Son homologue Mathieu Lapointe, maire de Carleton-sur-Mer, préfet d’Avignon et président du Regroupement des MRC de la Gaspésie, rappelle pour sa part le temps qui a été perdu dans la transition entre le modèle de l’époque et celui d’aujourd’hui. Lors de l’annonce de Philippe Couillard, il était agent de développement au CLD d’Avignon. Son poste a été transféré à la MRC.

« Ç’a fait très mal en 2015. On a perdu des ressources et des organismes pendant quelques années avec un flottement où on était entre deux modèles. On avait une équipe compétente et professionnelle à la CRÉ, une des plus dynamiques au Québec. Ça fonctionnait. Quand on regarde les postes affichés aujourd’hui, il y aurait eu de la place pour garder ces ressources qu’on a perdues, le temps qu’on assimile les changements. »

La lente érosion de la société civile

Au fil du temps, la place des membres de la société civile dans les instances de gouvernance a tranquillement été évacuée. De manière très pragmatique, chaque CRÉ était dirigée par un conseil d’administration, qui était composé d’élus municipaux – des maires et des préfets – ainsi que des membres du milieu socioéconomique et académique. « Ces derniers étaient choisis sur la base de leur expertise et fournissaient aux élus de la région des informations permettant une prise de décision plus éclairée et adaptée à la réalité régionale. Les CRÉ assuraient donc un processus de concertation dans la prise de décision en matière de développement régional », expliquait à l’époque l’Observatoire des politiques publiques de l’Université de Sherbrooke.

Aujourd’hui, des citoyens déplorent ce manque de place des membres de la société civile. C’est le cas notamment de Jean-Claude Plourde, membre de Solidarité Gaspésie. « Cette mécanique-là fait qu’ils [les élus] perdent une banque de connaissances qui permettrait dans certains cas de prendre une meilleure décision, qui n’est parfois pas adaptée à la situation. »

Il cite en exemple la gestion du Fonds d’aide aux initiatives régionales, le FAIR – devenu aujourd’hui le programme Développement économique pour l’aide à la redynamisation des territoires, le DÉPART – qui a notamment servi… à la réfection de blocs sanitaires. « Est-ce que c’est une priorité régionale de développement ? L’organisation en avait sûrement besoin, mais l’argent ne devrait sûrement pas venir de là. On est loin de l’esprit du programme. »

Le Regroupement des MRC de la Gaspésie compte aujourd’hui quatre employés – deux spécialistes et deux généralistes – comparativement à plus d’une trentaine pour la CRÉ lors de sa dissolution. « Des fois, les employés pouvaient orienter les élus parce qu’ils avaient une connaissance pointue, comme dans le
tourisme durable, le transport collectif, l’aménagement forestier ou l’économie sociale. Les domaines étaient très vastes. Les actions étaient liées avec le terrain », se souvient Sonia Landry.

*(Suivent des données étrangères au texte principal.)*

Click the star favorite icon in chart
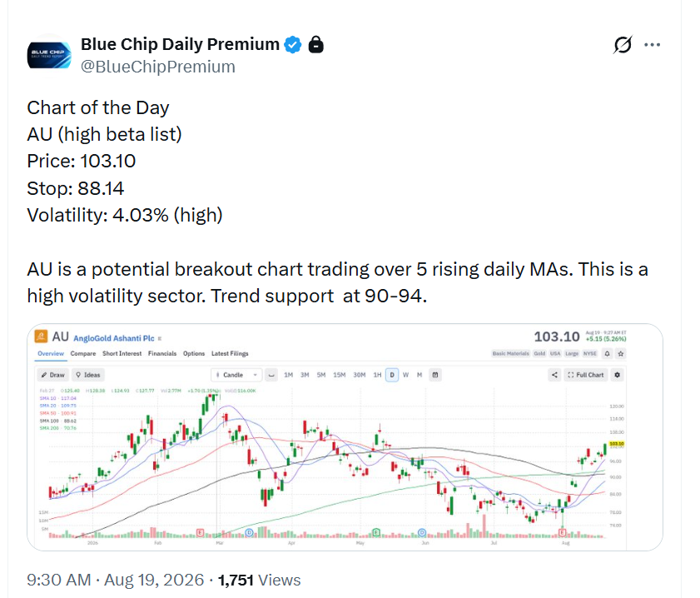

Jean-Claude Plourde abonde dans le même sens. « On n’est plus du tout à la même place qu’avec les CRÉ. On est en manque d’analyses pour choisir des orientations adaptées à la région. Cette contrepartie est difficilement amenée dans la prise de décision. »

Aujourd’hui préfet de La Côte-de-Gaspé et siégeant à la Table des préfets, Daniel Côté convient que la conjoncture n’est plus la même. « On a perdu en professionnels dans différents dossiers de développement régional, en concertation régionale, en positionnement politique; à tous les égards en fait. La décision d’abolir les CRÉ, ç’a été très, très mal reçu […] Ç’a été un échec politique. Elles n’étaient pas parfaites, mais c’était une structure qui fonctionnait bien avec une vision régionale. C’était un beau modèle. »

Sans aspirer à revoir ce modèle, Solidarité Gaspésie – dont la question de la gouvernance régionale est un enjeu sur lequel elle se mobilise pratiquement depuis ses débuts – aimerait mettre sur pied une structure de concertation comme le Collectif régional de développement du Bas-Saint-Laurent. Un de ses mandats est de favoriser la concertation intersectorielle entre les élus, les ministères et les acteurs de la société civile afin d’établir la vision de développement et les priorités de la région.

« C’est intéressant. Ça permet à l’ensemble de la société civile de contribuer à l’enrichissement de la prise de décision collective. C’est un peu un mode qu’on aimerait voir s’implanter. C’est au stade de l’idéation et on a manifesté notre intention, explique un autre membre de Solidarité Gaspésie, Carol Saucier. On pense que la démocratie participative peut jouer un rôle complémentaire. La démocratie, c’est un travail continu entre les espaces de vote et où les citoyens peuvent continuer à exprimer leurs préoccupations, et pas seulement aux quatre ans. »

Force de frappe

Sonia Landry demeure critique de la résultante 10 ans plus tard. « Les MRC et leur regroupement ne m’ont pas convaincue qu’ils sauraient être à la hauteur de ce que la CRÉ était : innovante, performante, revendicatrice, en mode solutions. Je considère qu’il y a encore un manque. On a perdu au change, assurément. Je trouve que politiquement, on n’a pas trop les dents pointues en Gaspésie. »

« C’est vrai qu’on avait une force de frappe assez importante politiquement, avec un regroupement de CRÉ à l’échelle du Québec où les régions rurales assuraient un fort leadership, convient le maire de Gaspé. On s’est restructurés, mais avec 10 fois moins de moyens qu’à l’époque. On a quand même des bons résultats. »

« Les MRC se présentent en rangs dispersés à Québec, nuance Carol Saucier. Ça complexifie et diminue énormément le rapport de force. Si on était capables d’arriver avec quatre ou cinq priorités régionales, qu’on faisait un fonds commun de développement, qu’on mettait toutes nos énergies là-dedans en faisant pression sur Québec et Ottawa, en ramassant des sous, ça serait beaucoup plus efficace. Actuellement ça s’en va dans toutes les directions. »

Pour Mathieu Lapointe, les rôles ont tout simplement été substitués. Est-ce mieux ou pire qu’il y a 10 ans ? « C’est la question qu’on se pose depuis 2015 et qui revient à chaque année. Ce qui a changé est que le nouvel interlocuteur privilégié du gouvernement pour parler de développement local et régional, ce sont les MRC […] Avant, les CRÉ pouvaient signer des ententes avec différents ministères et répartissaient le financement dans les MRC. Maintenant c’est l’inverse. Le gouvernement parle aux MRC et elles vont financer le régional. C’est un changement de paradigme. Pour certains c’est positif, pour d’autres ça l’est moins. »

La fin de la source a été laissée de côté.